Exercise
With pictures left out, set down exactly the lines from the line containing "The image size" through the last line of the data.

Supplied records
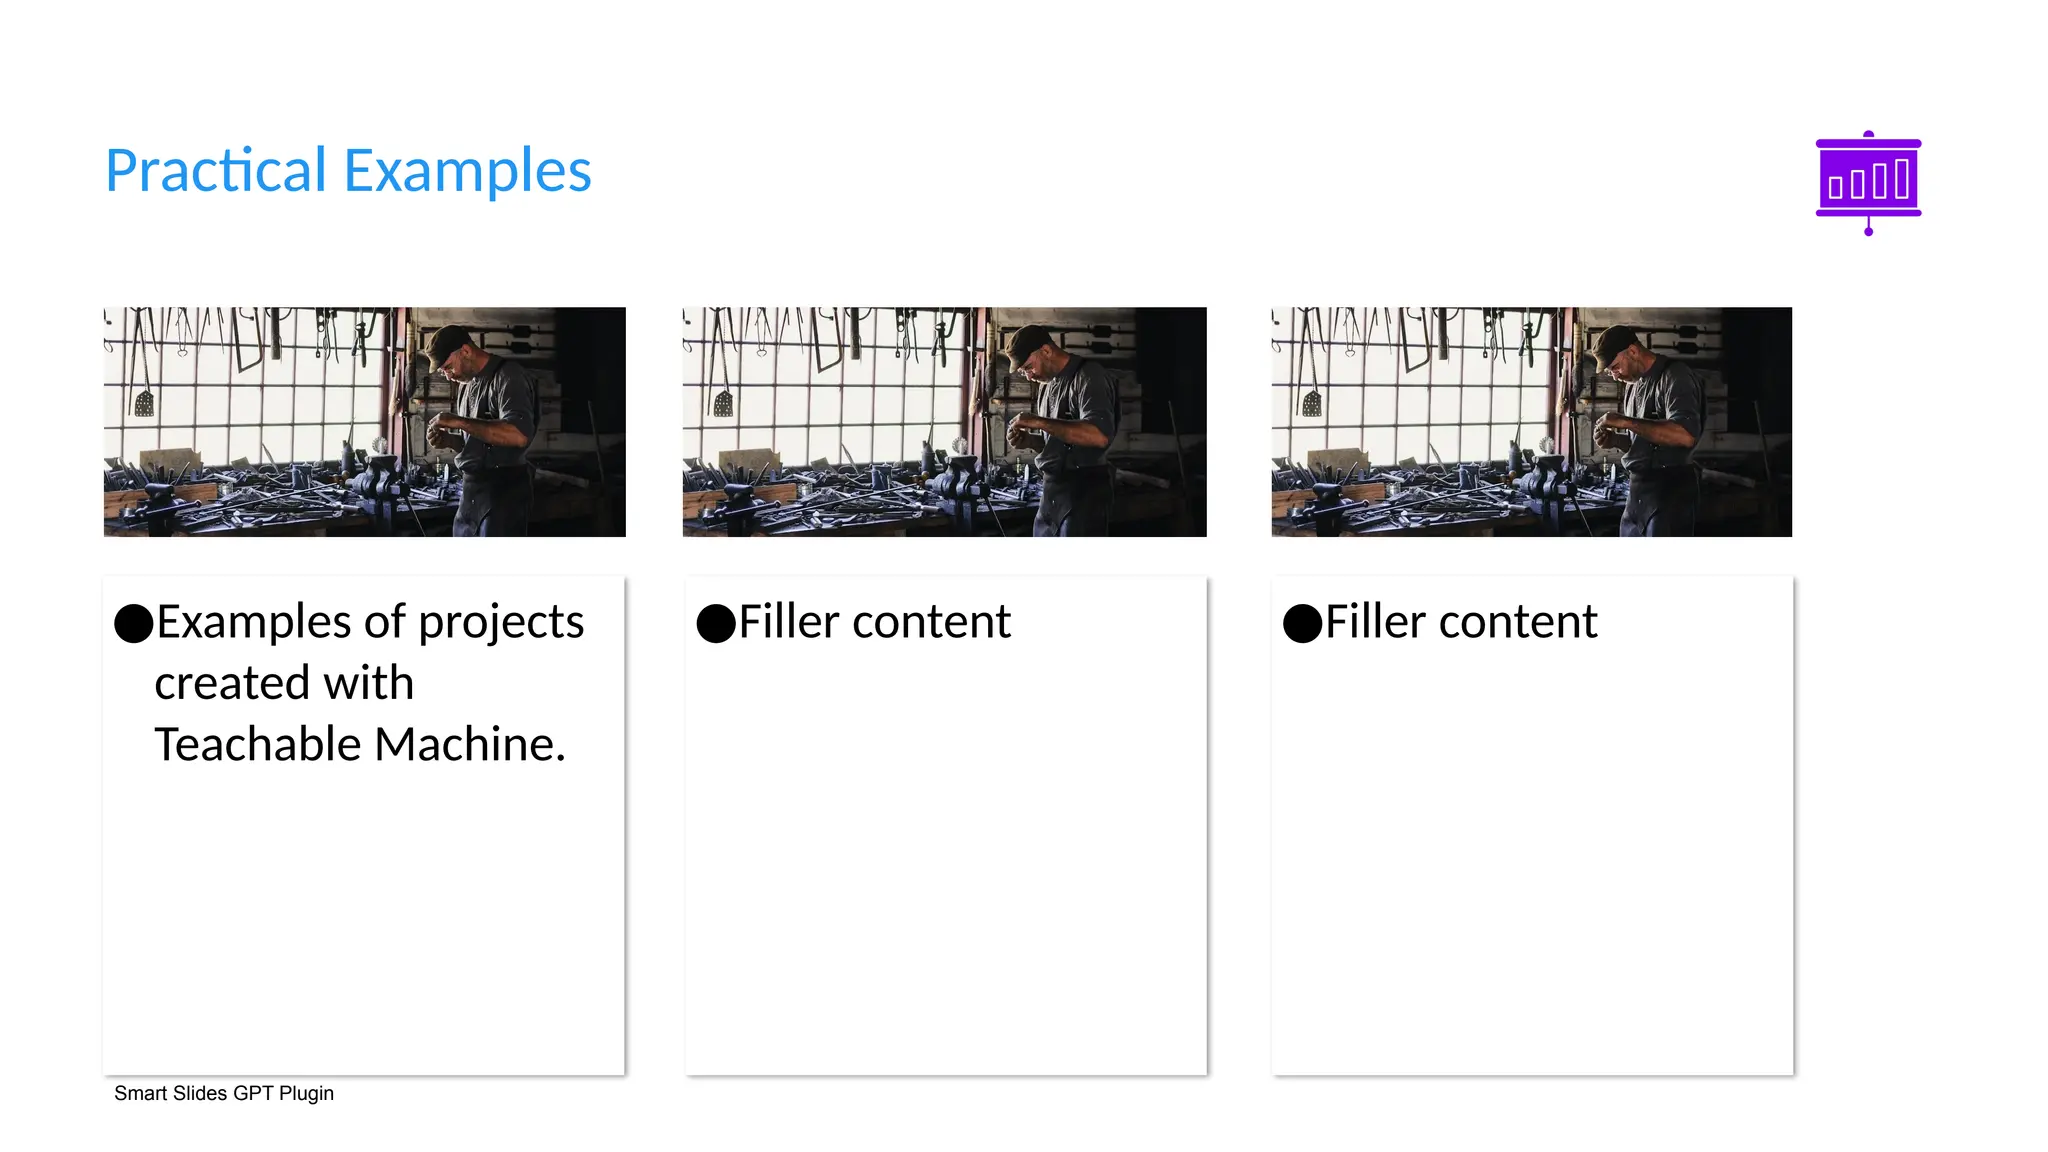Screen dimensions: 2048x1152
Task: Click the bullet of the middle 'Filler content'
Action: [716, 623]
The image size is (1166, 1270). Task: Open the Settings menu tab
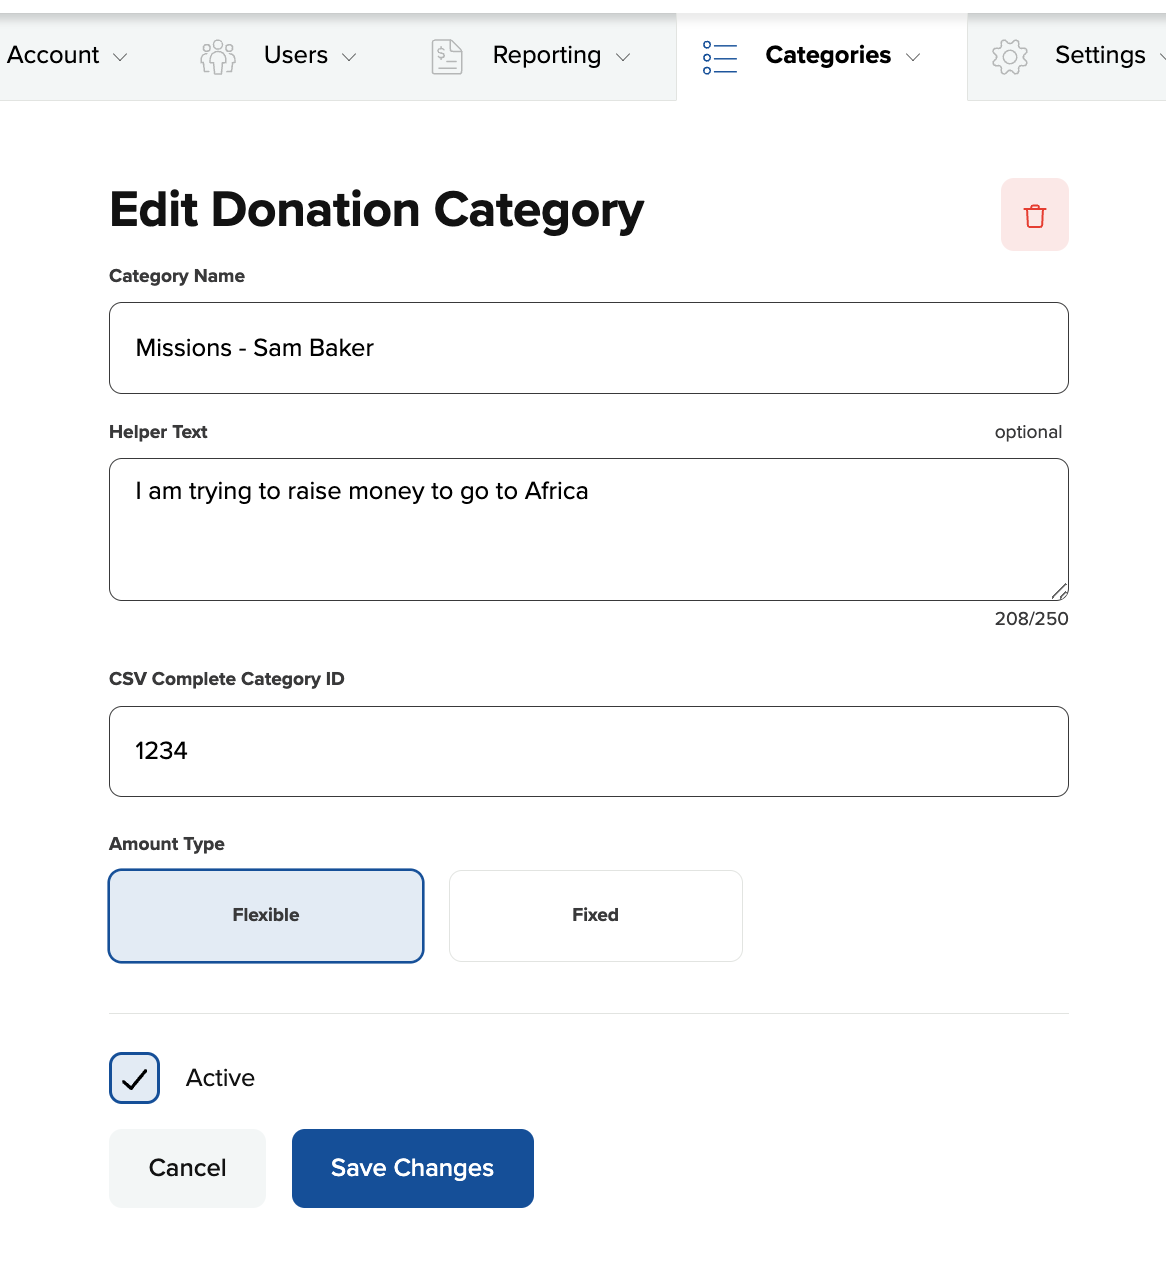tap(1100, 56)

Solution for this task
The image size is (1166, 1270). Task: Open the Settings menu tab
tap(1100, 56)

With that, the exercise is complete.